It’s the same benefit that you get from a robot that can avoid rooms with mallets in them - your robots last longer and avoid damage and trauma along the way. This is precisely the sort of benefit that evolution selects for - regardless of whether it’s occuring in deterministic robots or deterministic people.

What makes you think there’s a difference? You feel pain, and you react. The robot gets zapped with a -7894, and it reacts. What’s the difference?

“subjective experience” you say, but what the heck is that? Necessarily and by definition, the robot’s reaction to -7894 is subjective, and it has to experience the -7894 in some way or it would be completely unaware of it and couldn’t react. So by definition, your toaster has subjective experiences because it notices when you push the toasting lever down.

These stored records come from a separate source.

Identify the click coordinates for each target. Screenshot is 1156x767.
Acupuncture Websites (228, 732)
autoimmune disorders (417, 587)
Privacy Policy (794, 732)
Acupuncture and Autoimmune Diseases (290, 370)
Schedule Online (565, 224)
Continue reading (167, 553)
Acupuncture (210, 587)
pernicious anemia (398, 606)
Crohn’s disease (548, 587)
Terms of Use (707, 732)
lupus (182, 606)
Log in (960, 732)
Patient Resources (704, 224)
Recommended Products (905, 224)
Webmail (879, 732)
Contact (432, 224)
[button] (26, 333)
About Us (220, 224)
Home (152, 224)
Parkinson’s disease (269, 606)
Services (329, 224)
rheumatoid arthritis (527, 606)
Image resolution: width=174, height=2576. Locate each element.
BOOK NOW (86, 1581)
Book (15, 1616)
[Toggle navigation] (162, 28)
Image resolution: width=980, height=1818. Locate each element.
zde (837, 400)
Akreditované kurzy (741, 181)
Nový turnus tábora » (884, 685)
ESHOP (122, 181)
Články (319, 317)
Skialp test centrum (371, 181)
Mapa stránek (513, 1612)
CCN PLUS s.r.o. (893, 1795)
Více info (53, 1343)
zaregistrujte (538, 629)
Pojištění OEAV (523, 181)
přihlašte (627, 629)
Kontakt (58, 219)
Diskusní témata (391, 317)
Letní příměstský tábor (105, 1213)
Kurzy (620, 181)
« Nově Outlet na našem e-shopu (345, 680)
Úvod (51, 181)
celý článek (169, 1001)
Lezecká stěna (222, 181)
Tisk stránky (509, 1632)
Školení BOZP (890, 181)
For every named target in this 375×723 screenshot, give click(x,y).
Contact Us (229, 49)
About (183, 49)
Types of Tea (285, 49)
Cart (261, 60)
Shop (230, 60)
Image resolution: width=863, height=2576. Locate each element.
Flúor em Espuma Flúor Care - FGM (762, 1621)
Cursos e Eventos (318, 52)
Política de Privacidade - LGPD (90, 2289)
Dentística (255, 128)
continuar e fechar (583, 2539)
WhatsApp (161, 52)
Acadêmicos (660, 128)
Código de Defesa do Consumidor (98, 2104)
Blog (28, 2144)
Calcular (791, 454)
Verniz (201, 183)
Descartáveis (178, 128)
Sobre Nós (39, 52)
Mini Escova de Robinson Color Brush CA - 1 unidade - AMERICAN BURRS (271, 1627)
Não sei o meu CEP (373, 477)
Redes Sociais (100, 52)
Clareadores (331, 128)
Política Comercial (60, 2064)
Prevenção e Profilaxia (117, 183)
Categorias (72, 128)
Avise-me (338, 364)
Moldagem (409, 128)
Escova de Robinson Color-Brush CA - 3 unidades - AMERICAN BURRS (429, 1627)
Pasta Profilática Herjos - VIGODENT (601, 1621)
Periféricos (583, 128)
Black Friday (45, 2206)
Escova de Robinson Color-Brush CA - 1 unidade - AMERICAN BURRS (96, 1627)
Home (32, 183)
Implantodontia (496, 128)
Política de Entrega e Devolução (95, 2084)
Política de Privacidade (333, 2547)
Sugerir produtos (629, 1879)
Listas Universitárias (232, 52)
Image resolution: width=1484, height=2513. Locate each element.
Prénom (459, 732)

If you’re talking about “why to we feel pain directly” - the robot is reacting directly to the -7894. The number is taken straight into what passes for it’s cognitive processes and the robot reacts to it, just like we do. (Well, unless it bypasses the robot’s cognition entirely, like the knee-hit reflex does in us.) And let’s note that the robot doesn’t just react to the number; “-7894” as a number is meaningless without a context. So, it’s actually -7894 units of pleasure, which the robot reacts to by avoiding it like the plague - just like we avoid massively unpleasant things.

Keep in mind also, that the genericly learning robot needs an objective way to measure and respond to stimulus, and it needs the ability to “consciously” review and react to its own mental state, so as to be able to modify its behaviors. This requires that the stimuli be something that the robot can “consciously” recognize that it has - because if it didn’t, it couldn’t react to it or learn from it. And it still needs to be an aversion that tends to effect the robot’s consciousness whether it deliberately thinks about it or not, because pain that you don’t notice unless you concentrate on it is not much of a deterrent. So, the aversion must force itself into the cognition’s notice, and force the consciousness to strongly consider being deterred by it. This is the pain you can’t ignore, folks!

“But the robot’s not experiencing the -7894 - not like we do!” My response to this? Canadians don’t experience pain either. Sure, they act like they feel pain, and will report that they do if asked, but they don’t really feel pain. 'Cause I said so!